The researchers checked to see whether CLL samples that contained the mutated genes also had specific deletions in chromosomes (the DNA structures that carry genes) previously known to signal a poor outlook in patients. They found that, indeed, the SF3B1 gene was often found in tandem with a particular chromosomal abnormality, consistent with a more aggressive form of CLL.
However, independent of the presence of the chromosomal deletion, the study revealed that a mutated SF3B1 gene by itself was a red flag for an aggressive case of CLL; patients harboring the mutant SF3B1 gene were more likely to need treatment sooner than individuals lacking the gene. Wu said that that the gene alteration might serve as a biomarker. Since these patients have more aggressive disease, knowledge of the presence of the gene alteration might prompt physicians early on to consider alternatives to conventional chemotherapy, such as earlier use of stem cell transplants to quell the disease.

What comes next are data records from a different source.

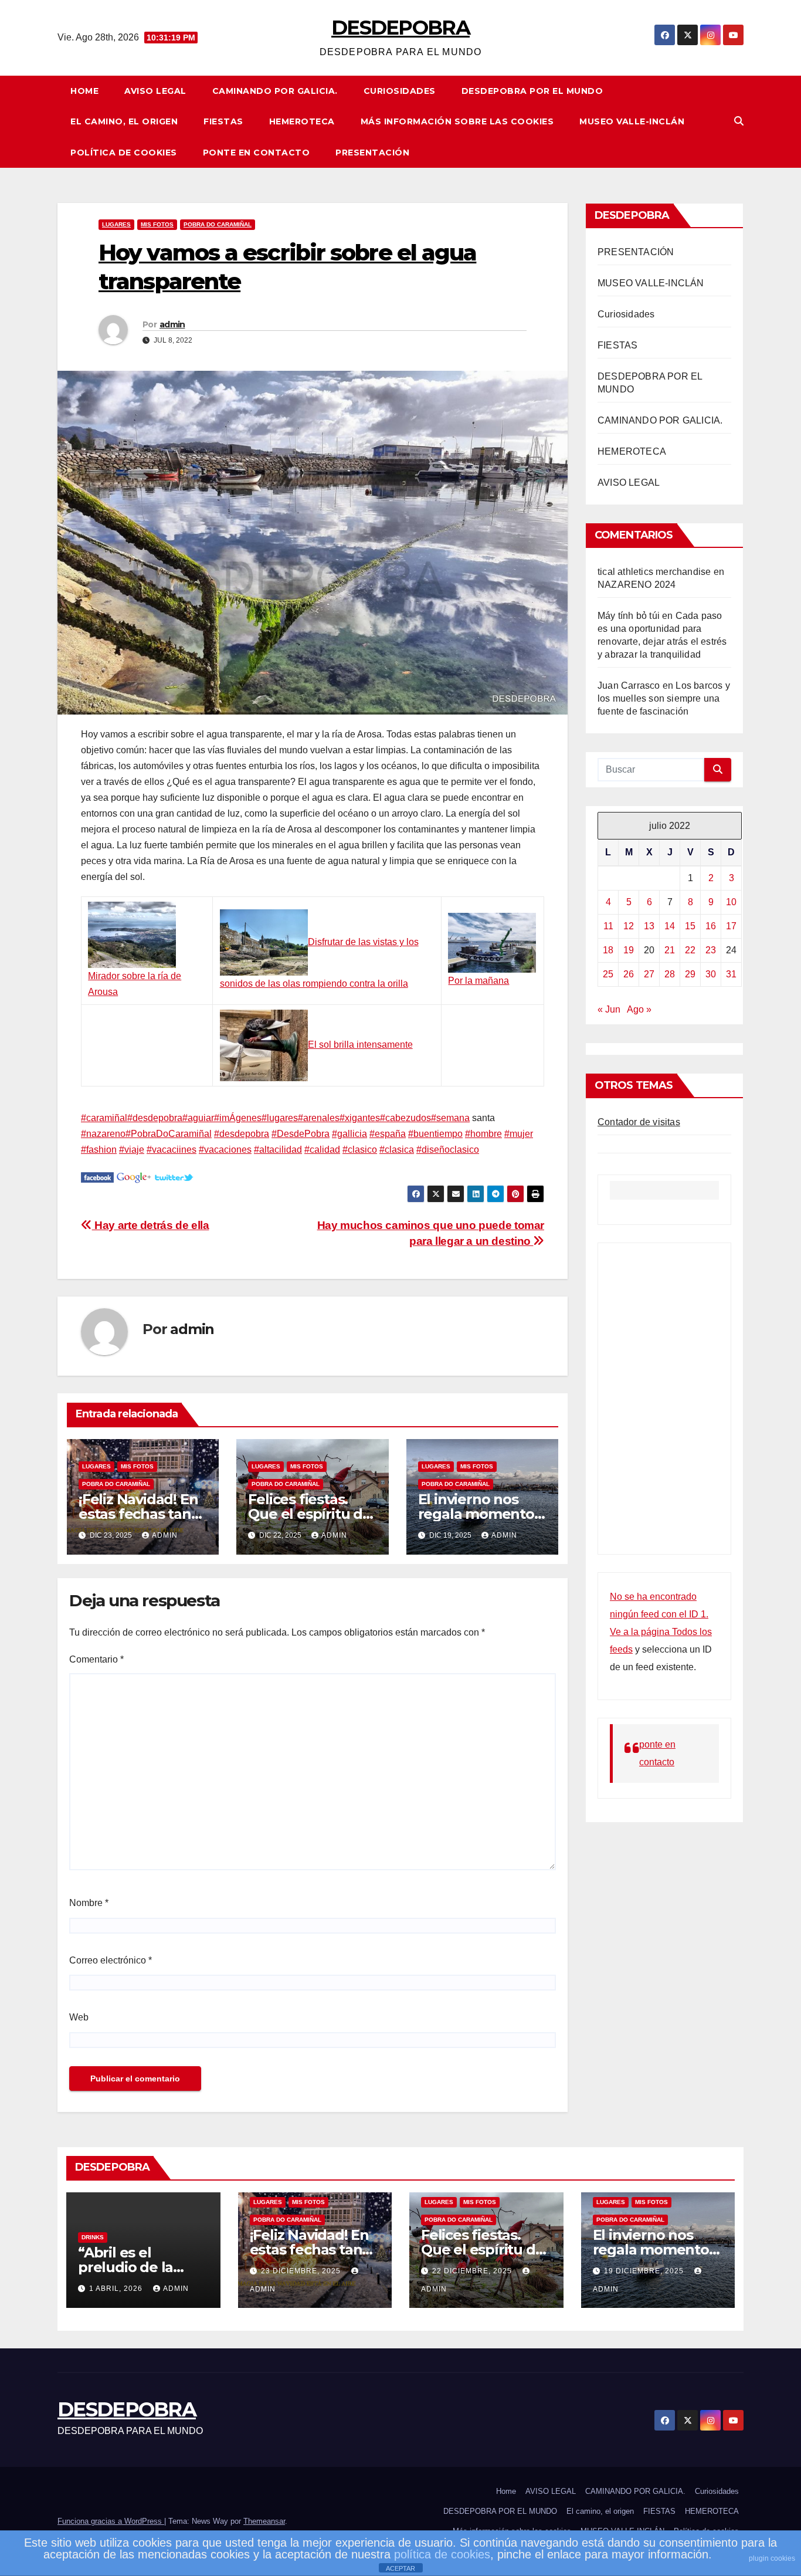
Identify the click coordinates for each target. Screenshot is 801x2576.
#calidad (322, 1150)
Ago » (639, 1009)
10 (731, 902)
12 (628, 926)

The researchers said the study findings show the value of large-scale genome searches in elucidating cancers. The numerous genetic flaws uncovered by the search could not only aid in the prediction of disease course, they said, but also offer clues to the biological underpinnings of CLL, paving the way for novel targeted treatments.
Co-first authors of the report are Lili Wang, MD, PhD, Youzhong Wan, PhD, of Dana-Farber and Michael Lawrence, PhD, of the Broad Institute. Financial support for the study was provided by the National Institutes of Health and several private foundations, including the Blavatnik Family Foundation.